▶ Task description:
Nothing but the lines from the top of the following entries through the line with "Click the M size" should be printed, exactly as they are.

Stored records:
______

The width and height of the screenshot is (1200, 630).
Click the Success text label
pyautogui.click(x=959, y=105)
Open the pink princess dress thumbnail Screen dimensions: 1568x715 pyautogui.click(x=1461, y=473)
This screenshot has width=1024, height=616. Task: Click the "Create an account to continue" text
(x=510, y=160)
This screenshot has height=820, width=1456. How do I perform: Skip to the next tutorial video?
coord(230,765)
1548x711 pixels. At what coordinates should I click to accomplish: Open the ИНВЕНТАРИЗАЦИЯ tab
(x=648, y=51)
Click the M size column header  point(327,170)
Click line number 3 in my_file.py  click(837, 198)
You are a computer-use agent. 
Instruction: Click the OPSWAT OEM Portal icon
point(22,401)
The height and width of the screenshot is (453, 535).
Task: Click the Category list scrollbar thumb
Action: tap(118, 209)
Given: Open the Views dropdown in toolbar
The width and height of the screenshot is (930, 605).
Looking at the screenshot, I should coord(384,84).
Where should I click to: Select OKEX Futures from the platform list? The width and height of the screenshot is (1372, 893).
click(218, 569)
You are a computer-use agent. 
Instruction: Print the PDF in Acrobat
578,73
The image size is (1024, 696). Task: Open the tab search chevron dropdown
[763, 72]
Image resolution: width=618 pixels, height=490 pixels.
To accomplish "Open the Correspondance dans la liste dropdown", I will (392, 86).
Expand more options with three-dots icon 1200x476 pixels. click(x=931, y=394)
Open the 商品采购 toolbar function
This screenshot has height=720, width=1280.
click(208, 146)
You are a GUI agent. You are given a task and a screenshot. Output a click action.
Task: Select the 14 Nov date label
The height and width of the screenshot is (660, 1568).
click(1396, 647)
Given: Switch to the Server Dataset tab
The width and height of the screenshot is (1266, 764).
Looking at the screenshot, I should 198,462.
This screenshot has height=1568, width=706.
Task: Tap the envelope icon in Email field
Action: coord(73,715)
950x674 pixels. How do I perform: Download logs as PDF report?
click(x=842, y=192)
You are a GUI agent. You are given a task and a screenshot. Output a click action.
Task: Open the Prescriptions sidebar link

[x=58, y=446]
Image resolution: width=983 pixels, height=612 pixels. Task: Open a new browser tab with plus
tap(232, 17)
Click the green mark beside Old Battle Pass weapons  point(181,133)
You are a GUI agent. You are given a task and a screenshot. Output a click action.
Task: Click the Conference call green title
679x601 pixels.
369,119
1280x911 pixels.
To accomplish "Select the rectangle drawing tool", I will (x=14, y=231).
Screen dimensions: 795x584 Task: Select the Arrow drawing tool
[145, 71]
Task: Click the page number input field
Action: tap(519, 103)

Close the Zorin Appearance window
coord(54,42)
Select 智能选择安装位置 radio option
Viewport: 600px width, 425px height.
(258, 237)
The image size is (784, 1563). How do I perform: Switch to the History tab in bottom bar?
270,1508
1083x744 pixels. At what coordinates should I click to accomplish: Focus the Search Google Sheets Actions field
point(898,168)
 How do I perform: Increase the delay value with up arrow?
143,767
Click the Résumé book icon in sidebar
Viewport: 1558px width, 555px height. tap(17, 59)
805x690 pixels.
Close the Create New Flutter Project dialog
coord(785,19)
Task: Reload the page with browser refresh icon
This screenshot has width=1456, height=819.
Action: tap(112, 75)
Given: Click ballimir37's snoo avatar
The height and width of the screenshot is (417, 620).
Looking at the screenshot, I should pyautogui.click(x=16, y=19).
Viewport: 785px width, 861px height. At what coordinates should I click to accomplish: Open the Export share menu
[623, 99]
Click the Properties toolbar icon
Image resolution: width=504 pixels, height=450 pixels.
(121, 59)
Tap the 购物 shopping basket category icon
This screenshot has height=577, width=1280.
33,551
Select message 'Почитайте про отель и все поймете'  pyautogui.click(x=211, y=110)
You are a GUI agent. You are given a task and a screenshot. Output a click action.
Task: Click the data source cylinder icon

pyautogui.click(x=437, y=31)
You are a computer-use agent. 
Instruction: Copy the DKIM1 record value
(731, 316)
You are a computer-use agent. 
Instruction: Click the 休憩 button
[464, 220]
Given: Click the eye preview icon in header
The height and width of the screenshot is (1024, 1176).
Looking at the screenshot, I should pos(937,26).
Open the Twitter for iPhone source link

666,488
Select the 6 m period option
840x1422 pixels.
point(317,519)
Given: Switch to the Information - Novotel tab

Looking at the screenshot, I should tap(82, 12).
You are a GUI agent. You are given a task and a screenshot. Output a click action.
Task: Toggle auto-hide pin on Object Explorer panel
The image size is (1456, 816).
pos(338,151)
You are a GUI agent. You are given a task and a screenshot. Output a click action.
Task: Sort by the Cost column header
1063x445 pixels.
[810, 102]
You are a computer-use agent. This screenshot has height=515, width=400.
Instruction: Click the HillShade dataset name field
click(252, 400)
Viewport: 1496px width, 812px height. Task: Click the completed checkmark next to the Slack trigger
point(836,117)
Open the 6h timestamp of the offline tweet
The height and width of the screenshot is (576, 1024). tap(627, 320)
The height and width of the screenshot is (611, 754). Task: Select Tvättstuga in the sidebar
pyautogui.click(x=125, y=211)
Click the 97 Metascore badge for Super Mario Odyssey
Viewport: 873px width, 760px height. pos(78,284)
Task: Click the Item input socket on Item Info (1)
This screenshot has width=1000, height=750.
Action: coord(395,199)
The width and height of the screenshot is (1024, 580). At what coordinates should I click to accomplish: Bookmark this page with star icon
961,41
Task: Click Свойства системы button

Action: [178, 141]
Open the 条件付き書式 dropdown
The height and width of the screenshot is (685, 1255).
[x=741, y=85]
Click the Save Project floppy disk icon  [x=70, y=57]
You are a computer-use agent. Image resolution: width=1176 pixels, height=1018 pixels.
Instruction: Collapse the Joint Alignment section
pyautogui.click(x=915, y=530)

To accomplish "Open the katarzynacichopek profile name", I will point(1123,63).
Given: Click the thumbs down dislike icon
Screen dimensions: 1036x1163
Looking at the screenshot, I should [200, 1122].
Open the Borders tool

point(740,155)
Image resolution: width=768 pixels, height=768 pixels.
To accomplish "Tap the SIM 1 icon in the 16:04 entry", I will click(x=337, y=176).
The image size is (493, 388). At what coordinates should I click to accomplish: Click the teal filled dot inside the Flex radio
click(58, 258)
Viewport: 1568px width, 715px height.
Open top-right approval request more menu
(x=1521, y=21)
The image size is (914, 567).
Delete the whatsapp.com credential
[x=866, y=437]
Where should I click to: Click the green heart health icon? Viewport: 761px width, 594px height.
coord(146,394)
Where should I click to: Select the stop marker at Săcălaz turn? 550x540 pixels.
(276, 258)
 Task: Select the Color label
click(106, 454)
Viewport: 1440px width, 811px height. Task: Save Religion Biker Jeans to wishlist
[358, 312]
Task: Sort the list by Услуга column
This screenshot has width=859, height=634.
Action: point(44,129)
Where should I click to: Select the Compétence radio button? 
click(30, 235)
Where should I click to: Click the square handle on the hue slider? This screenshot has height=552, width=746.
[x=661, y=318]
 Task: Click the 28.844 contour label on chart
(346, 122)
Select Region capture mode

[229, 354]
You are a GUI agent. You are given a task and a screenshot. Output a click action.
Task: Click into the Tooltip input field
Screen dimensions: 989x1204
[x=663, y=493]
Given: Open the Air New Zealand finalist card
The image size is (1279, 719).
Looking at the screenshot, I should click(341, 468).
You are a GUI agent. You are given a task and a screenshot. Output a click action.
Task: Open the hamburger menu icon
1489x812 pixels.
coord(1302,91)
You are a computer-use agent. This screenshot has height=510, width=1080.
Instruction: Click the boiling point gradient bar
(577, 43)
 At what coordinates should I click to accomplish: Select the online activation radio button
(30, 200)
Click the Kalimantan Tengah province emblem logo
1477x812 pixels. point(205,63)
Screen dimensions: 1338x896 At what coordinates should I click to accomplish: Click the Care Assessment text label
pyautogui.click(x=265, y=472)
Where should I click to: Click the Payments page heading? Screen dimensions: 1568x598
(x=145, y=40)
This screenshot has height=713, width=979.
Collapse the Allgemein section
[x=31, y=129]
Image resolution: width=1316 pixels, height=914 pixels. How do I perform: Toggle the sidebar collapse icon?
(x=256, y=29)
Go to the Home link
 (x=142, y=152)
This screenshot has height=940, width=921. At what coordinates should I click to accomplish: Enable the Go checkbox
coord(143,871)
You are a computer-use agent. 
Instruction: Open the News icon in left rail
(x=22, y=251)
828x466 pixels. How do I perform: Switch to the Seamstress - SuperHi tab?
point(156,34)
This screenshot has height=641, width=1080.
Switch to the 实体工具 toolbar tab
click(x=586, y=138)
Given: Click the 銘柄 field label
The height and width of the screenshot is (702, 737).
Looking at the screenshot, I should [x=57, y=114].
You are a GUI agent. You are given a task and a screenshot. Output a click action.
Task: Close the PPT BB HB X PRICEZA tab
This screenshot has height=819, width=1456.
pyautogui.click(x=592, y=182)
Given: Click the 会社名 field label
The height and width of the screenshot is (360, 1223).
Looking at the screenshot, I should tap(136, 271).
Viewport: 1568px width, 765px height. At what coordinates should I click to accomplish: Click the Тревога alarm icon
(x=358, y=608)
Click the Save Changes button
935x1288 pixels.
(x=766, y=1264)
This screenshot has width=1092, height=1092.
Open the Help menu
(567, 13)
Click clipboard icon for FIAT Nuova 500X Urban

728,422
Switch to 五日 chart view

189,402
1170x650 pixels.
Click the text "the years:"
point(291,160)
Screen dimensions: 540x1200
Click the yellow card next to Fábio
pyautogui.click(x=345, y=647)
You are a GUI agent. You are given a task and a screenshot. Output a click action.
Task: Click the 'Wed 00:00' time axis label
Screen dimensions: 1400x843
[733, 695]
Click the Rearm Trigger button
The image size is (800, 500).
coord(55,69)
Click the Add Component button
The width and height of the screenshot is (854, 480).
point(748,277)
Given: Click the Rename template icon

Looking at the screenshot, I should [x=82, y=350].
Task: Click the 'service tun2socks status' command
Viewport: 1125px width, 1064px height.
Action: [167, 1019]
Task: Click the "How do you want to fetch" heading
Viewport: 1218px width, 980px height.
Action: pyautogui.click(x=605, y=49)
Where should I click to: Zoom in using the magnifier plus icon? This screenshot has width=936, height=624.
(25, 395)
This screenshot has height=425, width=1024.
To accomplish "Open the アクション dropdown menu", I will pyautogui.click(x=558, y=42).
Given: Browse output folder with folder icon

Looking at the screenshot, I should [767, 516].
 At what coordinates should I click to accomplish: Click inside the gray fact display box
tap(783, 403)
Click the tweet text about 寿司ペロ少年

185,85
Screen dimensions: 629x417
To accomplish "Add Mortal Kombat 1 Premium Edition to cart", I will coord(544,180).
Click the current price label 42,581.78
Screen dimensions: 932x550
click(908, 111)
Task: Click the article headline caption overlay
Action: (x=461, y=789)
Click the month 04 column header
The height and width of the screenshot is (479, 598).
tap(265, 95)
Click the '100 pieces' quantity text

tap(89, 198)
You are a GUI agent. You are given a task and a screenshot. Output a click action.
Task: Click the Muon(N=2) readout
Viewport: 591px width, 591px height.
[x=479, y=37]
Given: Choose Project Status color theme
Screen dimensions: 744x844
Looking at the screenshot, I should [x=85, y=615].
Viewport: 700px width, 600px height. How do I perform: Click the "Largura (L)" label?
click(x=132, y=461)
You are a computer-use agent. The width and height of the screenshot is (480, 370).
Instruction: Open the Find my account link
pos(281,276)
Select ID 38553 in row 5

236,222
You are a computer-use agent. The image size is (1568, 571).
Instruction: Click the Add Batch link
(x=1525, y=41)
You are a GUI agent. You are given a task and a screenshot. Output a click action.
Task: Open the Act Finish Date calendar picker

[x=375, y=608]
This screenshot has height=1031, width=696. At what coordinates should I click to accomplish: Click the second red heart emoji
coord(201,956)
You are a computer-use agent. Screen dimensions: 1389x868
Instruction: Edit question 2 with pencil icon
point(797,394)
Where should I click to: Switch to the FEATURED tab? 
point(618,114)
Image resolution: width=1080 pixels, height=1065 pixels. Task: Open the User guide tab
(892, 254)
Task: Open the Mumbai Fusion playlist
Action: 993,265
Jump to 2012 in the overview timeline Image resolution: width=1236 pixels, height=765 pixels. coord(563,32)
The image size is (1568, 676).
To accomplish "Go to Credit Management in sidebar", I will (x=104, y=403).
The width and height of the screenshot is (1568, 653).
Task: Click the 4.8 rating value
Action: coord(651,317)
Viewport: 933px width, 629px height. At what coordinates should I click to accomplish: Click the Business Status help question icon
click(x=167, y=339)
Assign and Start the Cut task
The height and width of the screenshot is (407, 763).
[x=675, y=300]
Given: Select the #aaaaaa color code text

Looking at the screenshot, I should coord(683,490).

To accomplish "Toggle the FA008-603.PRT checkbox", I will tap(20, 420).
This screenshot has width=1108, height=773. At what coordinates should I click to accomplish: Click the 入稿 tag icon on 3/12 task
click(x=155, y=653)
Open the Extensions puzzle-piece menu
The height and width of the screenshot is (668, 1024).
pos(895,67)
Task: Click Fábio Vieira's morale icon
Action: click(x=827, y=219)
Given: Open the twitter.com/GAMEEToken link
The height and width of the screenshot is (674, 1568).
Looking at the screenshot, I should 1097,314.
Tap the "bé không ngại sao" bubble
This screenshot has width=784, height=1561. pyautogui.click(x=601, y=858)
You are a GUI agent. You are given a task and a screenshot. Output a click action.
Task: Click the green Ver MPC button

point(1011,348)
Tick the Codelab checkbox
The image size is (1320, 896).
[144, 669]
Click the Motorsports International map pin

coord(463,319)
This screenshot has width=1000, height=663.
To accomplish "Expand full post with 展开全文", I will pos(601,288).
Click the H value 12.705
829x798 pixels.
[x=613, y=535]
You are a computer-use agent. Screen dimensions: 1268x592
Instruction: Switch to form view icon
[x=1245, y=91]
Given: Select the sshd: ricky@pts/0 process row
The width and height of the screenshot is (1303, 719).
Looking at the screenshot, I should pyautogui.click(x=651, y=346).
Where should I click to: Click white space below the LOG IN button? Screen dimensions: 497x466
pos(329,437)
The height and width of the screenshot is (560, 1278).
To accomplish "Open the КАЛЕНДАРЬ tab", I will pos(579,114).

______

▶ Written response:
The width and height of the screenshot is (1200, 630).
Click the Success text label
pyautogui.click(x=959, y=105)
Open the pink princess dress thumbnail Screen dimensions: 1568x715 pyautogui.click(x=1461, y=473)
This screenshot has width=1024, height=616. Task: Click the "Create an account to continue" text
(x=510, y=160)
This screenshot has height=820, width=1456. How do I perform: Skip to the next tutorial video?
coord(230,765)
1548x711 pixels. At what coordinates should I click to accomplish: Open the ИНВЕНТАРИЗАЦИЯ tab
(x=648, y=51)
Click the M size column header  point(327,170)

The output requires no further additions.